▸ **DIRECTIONS**
Copy the records verbatim from the line containing "Open 2017 Autumn International link" through the end of the records, leaving the pictures out.

▸ **DATA EXCERPTS**
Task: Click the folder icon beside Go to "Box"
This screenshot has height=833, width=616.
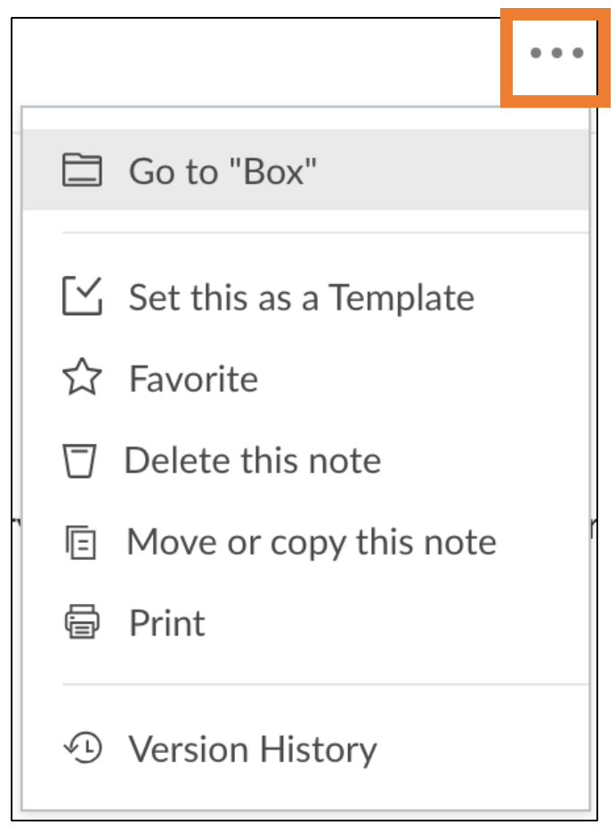Action: tap(82, 170)
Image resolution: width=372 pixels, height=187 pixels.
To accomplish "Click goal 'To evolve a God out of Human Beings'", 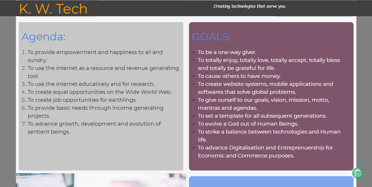I will [248, 124].
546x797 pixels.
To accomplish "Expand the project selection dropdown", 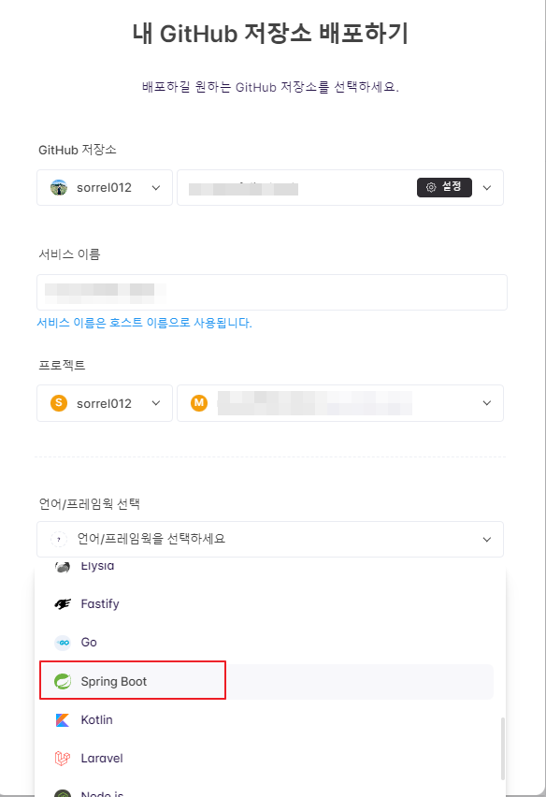I will (486, 403).
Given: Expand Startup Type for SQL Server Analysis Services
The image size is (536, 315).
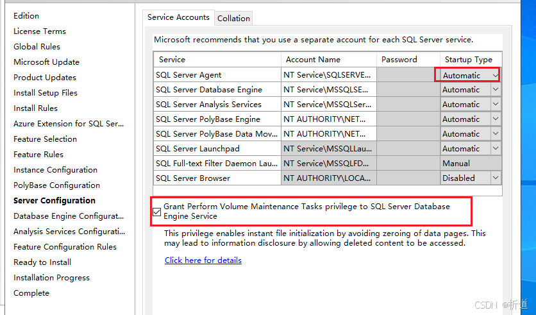Looking at the screenshot, I should coord(496,105).
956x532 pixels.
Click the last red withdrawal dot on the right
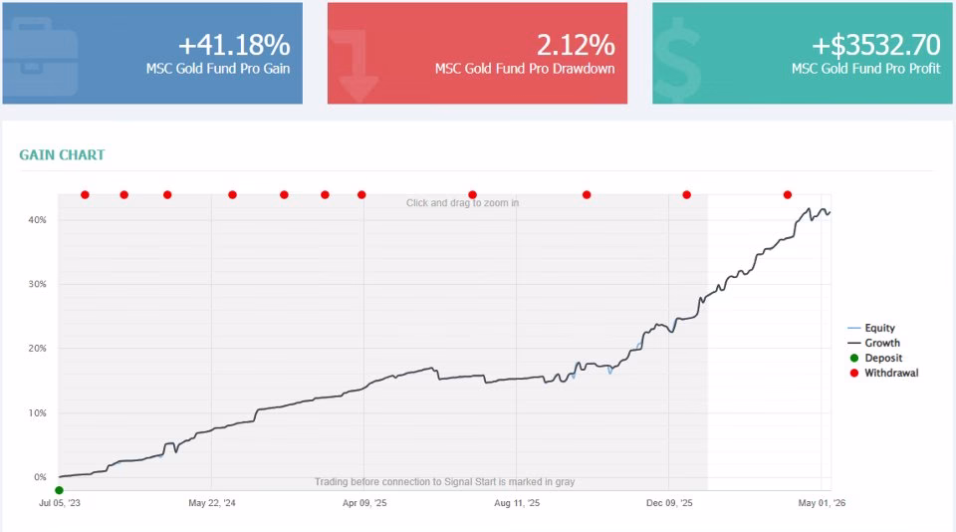point(788,194)
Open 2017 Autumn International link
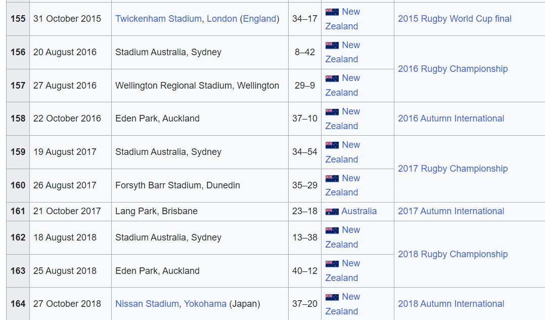Viewport: 545px width, 320px height. (x=451, y=211)
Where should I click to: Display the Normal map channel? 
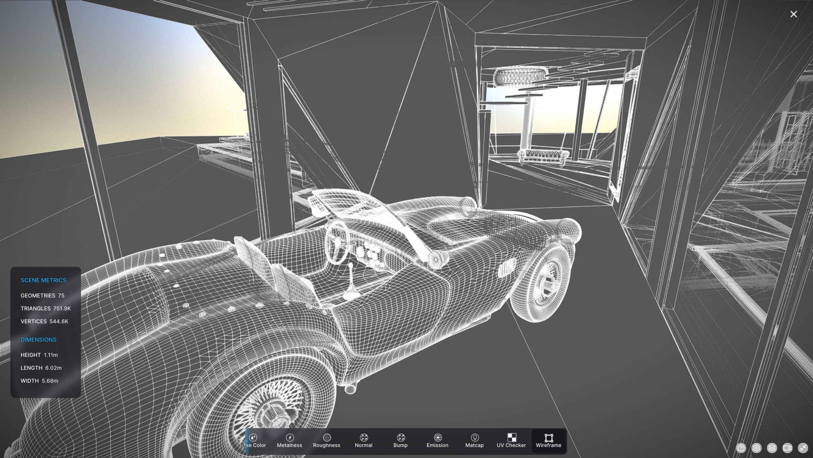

▸ **EXPECTED ANSWER**
Open 2017 Autumn International link
Viewport: 545px width, 320px height. (x=451, y=211)
Where should I click to: Display the Normal map channel? 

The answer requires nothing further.